⟨

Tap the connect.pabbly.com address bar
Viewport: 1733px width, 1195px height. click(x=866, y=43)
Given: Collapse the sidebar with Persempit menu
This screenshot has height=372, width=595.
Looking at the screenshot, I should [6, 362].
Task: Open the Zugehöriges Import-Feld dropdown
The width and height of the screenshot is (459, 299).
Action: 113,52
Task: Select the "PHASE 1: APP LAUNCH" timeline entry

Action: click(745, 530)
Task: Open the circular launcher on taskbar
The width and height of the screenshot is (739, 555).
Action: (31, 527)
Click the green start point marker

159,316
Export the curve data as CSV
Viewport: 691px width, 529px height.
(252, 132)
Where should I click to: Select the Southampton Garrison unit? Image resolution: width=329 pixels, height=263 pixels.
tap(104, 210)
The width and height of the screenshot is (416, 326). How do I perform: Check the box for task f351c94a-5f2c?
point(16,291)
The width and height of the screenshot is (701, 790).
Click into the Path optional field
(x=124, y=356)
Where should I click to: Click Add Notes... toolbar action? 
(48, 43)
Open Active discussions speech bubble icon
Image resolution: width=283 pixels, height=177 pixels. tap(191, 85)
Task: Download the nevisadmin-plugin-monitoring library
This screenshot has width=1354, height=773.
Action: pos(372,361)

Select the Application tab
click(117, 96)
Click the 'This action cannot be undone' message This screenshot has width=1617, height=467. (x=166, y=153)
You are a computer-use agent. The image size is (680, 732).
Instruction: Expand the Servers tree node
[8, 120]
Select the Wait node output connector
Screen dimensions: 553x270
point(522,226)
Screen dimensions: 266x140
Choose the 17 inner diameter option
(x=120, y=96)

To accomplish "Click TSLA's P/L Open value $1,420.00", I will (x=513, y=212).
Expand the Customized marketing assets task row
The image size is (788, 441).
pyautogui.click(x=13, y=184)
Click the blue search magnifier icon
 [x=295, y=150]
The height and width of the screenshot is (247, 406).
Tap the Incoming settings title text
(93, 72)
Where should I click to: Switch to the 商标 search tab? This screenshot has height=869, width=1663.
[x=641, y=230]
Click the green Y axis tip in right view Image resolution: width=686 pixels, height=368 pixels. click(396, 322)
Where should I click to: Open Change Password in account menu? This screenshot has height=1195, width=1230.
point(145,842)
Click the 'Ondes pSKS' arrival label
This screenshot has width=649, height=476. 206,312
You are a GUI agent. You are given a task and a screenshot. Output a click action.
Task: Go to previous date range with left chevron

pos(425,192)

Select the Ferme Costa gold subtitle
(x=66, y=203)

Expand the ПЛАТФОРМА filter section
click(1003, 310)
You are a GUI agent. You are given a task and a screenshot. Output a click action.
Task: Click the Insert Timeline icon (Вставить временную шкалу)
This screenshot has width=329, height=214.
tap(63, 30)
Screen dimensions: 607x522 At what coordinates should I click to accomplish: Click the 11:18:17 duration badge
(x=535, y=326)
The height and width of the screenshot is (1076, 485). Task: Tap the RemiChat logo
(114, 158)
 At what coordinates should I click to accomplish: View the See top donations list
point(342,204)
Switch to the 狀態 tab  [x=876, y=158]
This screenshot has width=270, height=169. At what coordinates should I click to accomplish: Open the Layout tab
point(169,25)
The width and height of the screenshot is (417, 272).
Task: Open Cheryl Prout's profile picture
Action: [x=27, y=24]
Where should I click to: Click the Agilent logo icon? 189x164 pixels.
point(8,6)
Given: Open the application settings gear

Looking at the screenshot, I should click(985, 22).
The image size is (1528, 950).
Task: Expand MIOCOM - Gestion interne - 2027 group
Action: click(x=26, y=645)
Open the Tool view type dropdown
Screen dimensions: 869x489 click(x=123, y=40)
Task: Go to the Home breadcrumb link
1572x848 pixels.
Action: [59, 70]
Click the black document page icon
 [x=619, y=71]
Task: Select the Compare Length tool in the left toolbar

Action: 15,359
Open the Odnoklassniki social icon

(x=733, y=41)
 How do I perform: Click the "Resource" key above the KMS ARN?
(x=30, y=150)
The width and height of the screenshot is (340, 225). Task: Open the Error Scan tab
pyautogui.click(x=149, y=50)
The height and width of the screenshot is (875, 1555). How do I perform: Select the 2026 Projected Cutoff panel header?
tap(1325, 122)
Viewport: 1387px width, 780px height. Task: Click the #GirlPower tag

⟩

- Short exercise -
Rewrite the whole listing above, changing every "magnifier" to "lens" and leaving everything else as it is.

- Solved exercise -
Tap the connect.pabbly.com address bar
Viewport: 1733px width, 1195px height. click(x=866, y=43)
Given: Collapse the sidebar with Persempit menu
This screenshot has height=372, width=595.
Looking at the screenshot, I should [6, 362].
Task: Open the Zugehöriges Import-Feld dropdown
The width and height of the screenshot is (459, 299).
Action: 113,52
Task: Select the "PHASE 1: APP LAUNCH" timeline entry

Action: click(745, 530)
Task: Open the circular launcher on taskbar
The width and height of the screenshot is (739, 555).
Action: (31, 527)
Click the green start point marker

159,316
Export the curve data as CSV
Viewport: 691px width, 529px height.
(252, 132)
Where should I click to: Select the Southampton Garrison unit? Image resolution: width=329 pixels, height=263 pixels.
tap(104, 210)
The width and height of the screenshot is (416, 326). How do I perform: Check the box for task f351c94a-5f2c?
point(16,291)
The width and height of the screenshot is (701, 790).
Click into the Path optional field
(x=124, y=356)
Where should I click to: Click Add Notes... toolbar action? 
(48, 43)
Open Active discussions speech bubble icon
Image resolution: width=283 pixels, height=177 pixels. tap(191, 85)
Task: Download the nevisadmin-plugin-monitoring library
This screenshot has width=1354, height=773.
Action: pos(372,361)

Select the Application tab
click(117, 96)
Click the 'This action cannot be undone' message This screenshot has width=1617, height=467. (x=166, y=153)
You are a computer-use agent. The image size is (680, 732).
Instruction: Expand the Servers tree node
[8, 120]
Select the Wait node output connector
Screen dimensions: 553x270
point(522,226)
Screen dimensions: 266x140
Choose the 17 inner diameter option
(x=120, y=96)

To accomplish "Click TSLA's P/L Open value $1,420.00", I will (x=513, y=212).
Expand the Customized marketing assets task row
The image size is (788, 441).
pyautogui.click(x=13, y=184)
Click the blue search lens icon
 [x=295, y=150]
The height and width of the screenshot is (247, 406).
Tap the Incoming settings title text
(93, 72)
Where should I click to: Switch to the 商标 search tab? This screenshot has height=869, width=1663.
[x=641, y=230]
Click the green Y axis tip in right view Image resolution: width=686 pixels, height=368 pixels. click(396, 322)
Where should I click to: Open Change Password in account menu? This screenshot has height=1195, width=1230.
point(145,842)
Click the 'Ondes pSKS' arrival label
This screenshot has width=649, height=476. 206,312
You are a GUI agent. You are given a task and a screenshot. Output a click action.
Task: Go to previous date range with left chevron

pos(425,192)

Select the Ferme Costa gold subtitle
(x=66, y=203)

Expand the ПЛАТФОРМА filter section
click(1003, 310)
You are a GUI agent. You are given a task and a screenshot. Output a click action.
Task: Click the Insert Timeline icon (Вставить временную шкалу)
This screenshot has width=329, height=214.
tap(63, 30)
Screen dimensions: 607x522 At what coordinates should I click to accomplish: Click the 11:18:17 duration badge
(x=535, y=326)
The height and width of the screenshot is (1076, 485). Task: Tap the RemiChat logo
(114, 158)
 At what coordinates should I click to accomplish: View the See top donations list
point(342,204)
Switch to the 狀態 tab  [x=876, y=158]
This screenshot has width=270, height=169. At what coordinates should I click to accomplish: Open the Layout tab
point(169,25)
The width and height of the screenshot is (417, 272).
Task: Open Cheryl Prout's profile picture
Action: [x=27, y=24]
Where should I click to: Click the Agilent logo icon? 189x164 pixels.
point(8,6)
Given: Open the application settings gear

Looking at the screenshot, I should click(985, 22).
The image size is (1528, 950).
Task: Expand MIOCOM - Gestion interne - 2027 group
Action: click(x=26, y=645)
Open the Tool view type dropdown
Screen dimensions: 869x489 click(x=123, y=40)
Task: Go to the Home breadcrumb link
1572x848 pixels.
Action: [59, 70]
Click the black document page icon
 [x=619, y=71]
Task: Select the Compare Length tool in the left toolbar

Action: 15,359
Open the Odnoklassniki social icon

(x=733, y=41)
 How do I perform: Click the "Resource" key above the KMS ARN?
(x=30, y=150)
The width and height of the screenshot is (340, 225). Task: Open the Error Scan tab
pyautogui.click(x=149, y=50)
The height and width of the screenshot is (875, 1555). How do I perform: Select the 2026 Projected Cutoff panel header?
tap(1325, 122)
Viewport: 1387px width, 780px height. Task: Click the #GirlPower tag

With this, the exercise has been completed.